入院生活でヤキモキするものは、ドレーンがいつ抜けるのか、ということ。

手術2日後から、「明日は」と言われてもう3日経った。排出液が50cc以下になったら…と言われてるけど…今日はどうだろう?チューブの中の色は、暗い赤から、オレンジ、場所によっては透明な黄色に変わってる。


AM10:00 回診で、女性外科医が傷を見て「じゃあ抜きますね」と一言。

良かった…家に帰れる。
でも、皮膚の下に潜り込んでいるチューブをどう外すんだろう?

そんな疑問を見透かされたのか、「ちょっと変な感じがします。あと、少し痛いです」と言われる。


恐る恐る待ってると、チューブを根元で切る気配がして、ひっぱられる。


例えるなら…体の中を虫が這いずるような。ゾクゾクする感覚。痛みは…痛くないワケじゃないけど、どこからが痛いのか、既に痛みのラインがわからなくなってるので、問題なし。


あっという間に終わった。


PM18:00 親しい人から電話。待っていてくれる人がいるのはいいものだ。元気になろうと思う。

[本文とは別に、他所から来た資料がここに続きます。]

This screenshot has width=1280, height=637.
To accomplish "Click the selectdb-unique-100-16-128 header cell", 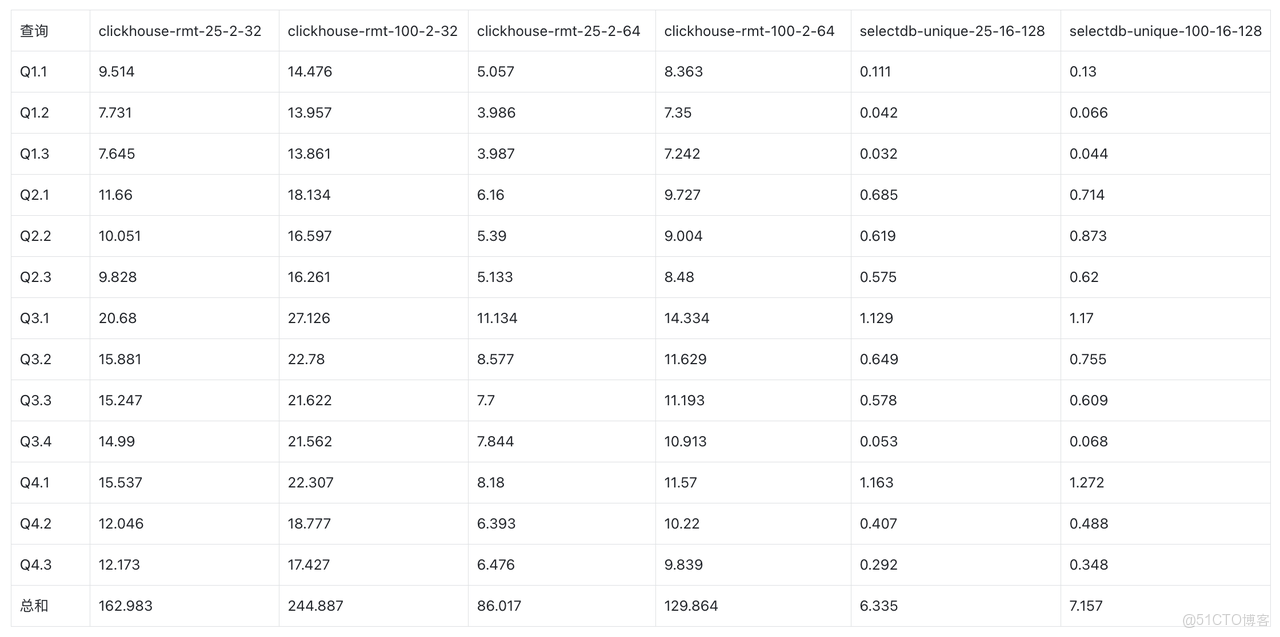I will [x=1165, y=31].
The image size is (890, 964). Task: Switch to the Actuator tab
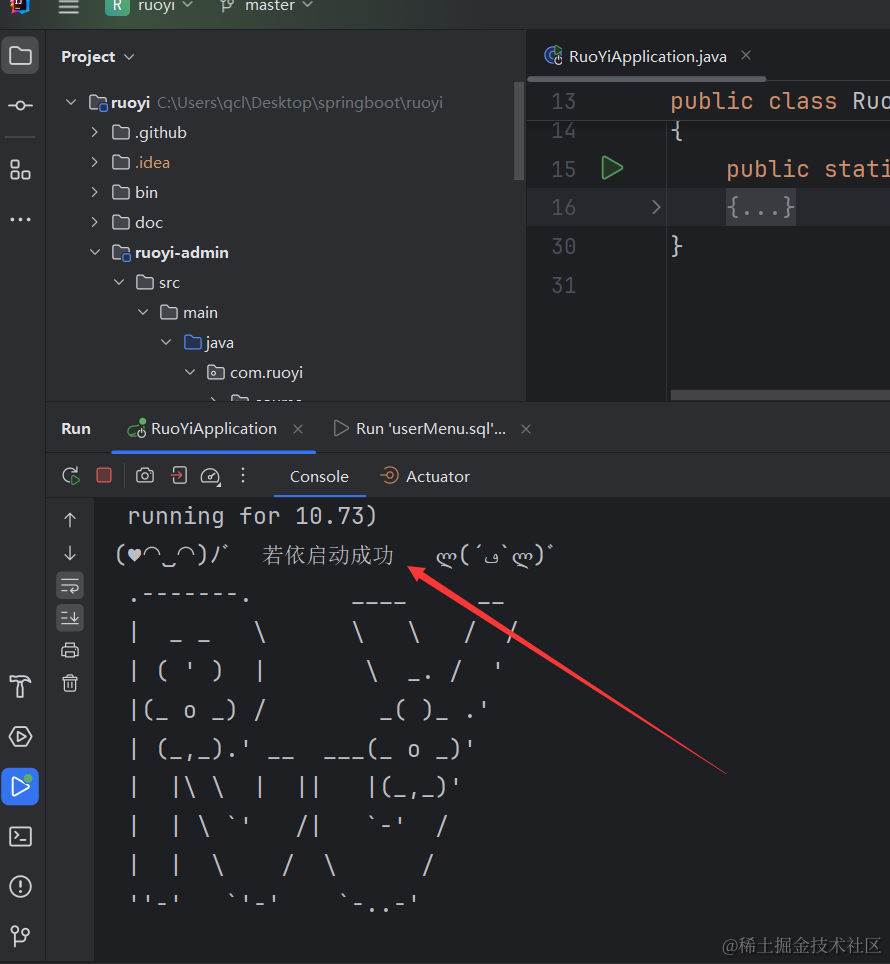point(425,477)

PM19:20 夫がくる。昨日、一昨日とかなり顔色が悪くて心配したが、今日は少し晴れやか。仕事が落ち着いたか。息子はまだ義実家で一度も泣いてないらしい。義母や義妹とパンを作って遊んでいる様子。彼も頑張っている。

たくさんの本を持って帰ってもらう。


PM19:40 乳がんの先輩のFさん、お見舞いに来てくださる。術前に気持ちをいろいろ聞いてもらえてありがたかった。お父様が隣の国際福祉大学病院に入院してるので、立ち寄って下さったとのこと。しばし談笑。「麻酔ってまた覚めるか不安よね」と話し合う。お父様の快復を私もお祈する。



寝る前…歯を磨きながら…窓から東京タワーを眺める。

ここは港区。タワーはとても大きく見える。

今日のイルミネーションは赤、青、白の協奏曲。オバマ大統領が来日してるから…でもフランスの国旗の色の方が連想される。見ていると、とても軽やかな気持ちになる。

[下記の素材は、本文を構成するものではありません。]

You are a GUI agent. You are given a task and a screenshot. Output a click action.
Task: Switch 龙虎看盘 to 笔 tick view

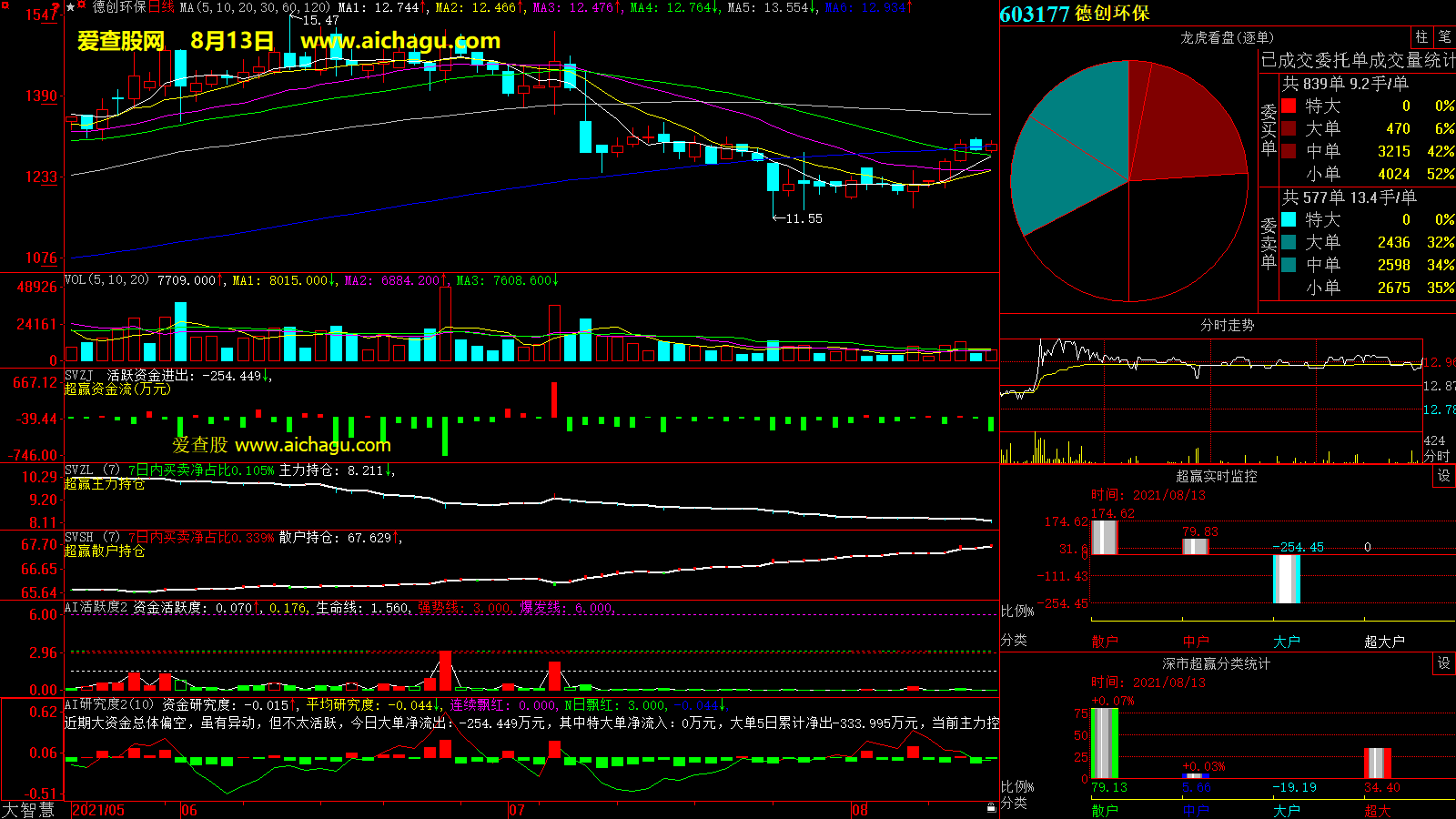point(1444,37)
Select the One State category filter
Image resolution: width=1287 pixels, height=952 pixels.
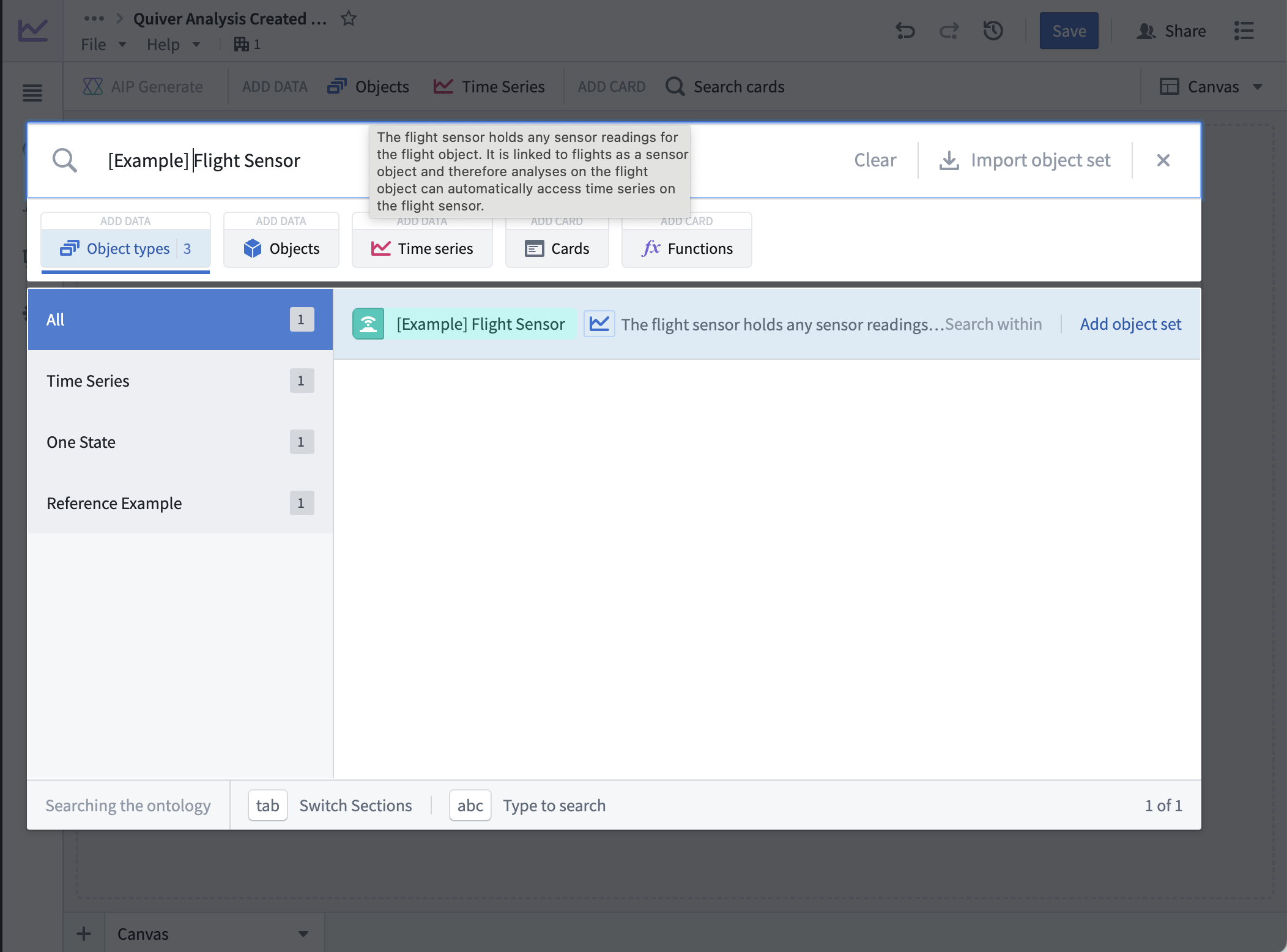180,442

病院の薄味に飽きてしまった。明日くらいは、フレンチが食べたいな。



だけど…自分に言い聞かせる。ゆめゆめ油断しないように。生活や習慣を振り返りながら生きなければ。これから10年という、長い再発転移が発生しやすい期間を乗り越えるんだから。


これからも、生きていくんだから。